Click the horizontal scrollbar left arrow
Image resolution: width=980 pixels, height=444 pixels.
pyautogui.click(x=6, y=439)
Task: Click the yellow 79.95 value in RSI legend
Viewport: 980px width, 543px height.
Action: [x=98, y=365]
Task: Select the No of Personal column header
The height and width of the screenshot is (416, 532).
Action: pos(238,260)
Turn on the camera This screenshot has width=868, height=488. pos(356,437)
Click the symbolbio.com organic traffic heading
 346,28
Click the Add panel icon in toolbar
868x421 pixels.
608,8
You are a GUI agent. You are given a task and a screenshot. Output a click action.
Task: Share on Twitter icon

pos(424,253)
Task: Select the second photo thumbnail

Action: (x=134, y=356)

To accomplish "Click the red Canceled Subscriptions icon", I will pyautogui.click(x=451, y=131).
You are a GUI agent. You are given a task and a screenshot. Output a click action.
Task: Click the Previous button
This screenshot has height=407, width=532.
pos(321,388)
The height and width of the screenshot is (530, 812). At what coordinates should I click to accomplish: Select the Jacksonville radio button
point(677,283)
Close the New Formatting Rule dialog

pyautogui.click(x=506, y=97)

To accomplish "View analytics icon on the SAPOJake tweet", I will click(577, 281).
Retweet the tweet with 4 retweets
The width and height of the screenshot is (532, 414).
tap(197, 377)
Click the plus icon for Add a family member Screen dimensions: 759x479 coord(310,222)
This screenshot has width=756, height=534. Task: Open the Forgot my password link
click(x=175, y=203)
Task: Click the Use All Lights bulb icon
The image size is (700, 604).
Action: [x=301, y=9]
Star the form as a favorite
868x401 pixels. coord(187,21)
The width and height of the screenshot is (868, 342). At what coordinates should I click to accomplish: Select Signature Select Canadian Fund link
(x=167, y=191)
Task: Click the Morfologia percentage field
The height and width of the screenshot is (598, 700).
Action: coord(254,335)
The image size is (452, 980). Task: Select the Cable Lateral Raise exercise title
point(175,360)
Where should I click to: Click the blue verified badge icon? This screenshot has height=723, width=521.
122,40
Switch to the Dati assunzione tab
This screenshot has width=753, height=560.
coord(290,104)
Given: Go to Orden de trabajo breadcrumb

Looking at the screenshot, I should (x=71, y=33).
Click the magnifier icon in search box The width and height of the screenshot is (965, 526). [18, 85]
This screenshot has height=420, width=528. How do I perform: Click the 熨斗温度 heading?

▶ EXERCISE BRIEF:
From the top of the material above, print every line exactly, ending with the line that holds "Task: Click the Previous button".

▶ PROBLEM SOLUTION:
Click the horizontal scrollbar left arrow
Image resolution: width=980 pixels, height=444 pixels.
pyautogui.click(x=6, y=439)
Task: Click the yellow 79.95 value in RSI legend
Viewport: 980px width, 543px height.
Action: [x=98, y=365]
Task: Select the No of Personal column header
The height and width of the screenshot is (416, 532).
Action: pos(238,260)
Turn on the camera This screenshot has width=868, height=488. pos(356,437)
Click the symbolbio.com organic traffic heading
 346,28
Click the Add panel icon in toolbar
868x421 pixels.
608,8
You are a GUI agent. You are given a task and a screenshot. Output a click action.
Task: Share on Twitter icon

pos(424,253)
Task: Select the second photo thumbnail

Action: (x=134, y=356)

To accomplish "Click the red Canceled Subscriptions icon", I will pyautogui.click(x=451, y=131).
You are a GUI agent. You are given a task and a screenshot. Output a click action.
Task: Click the Previous button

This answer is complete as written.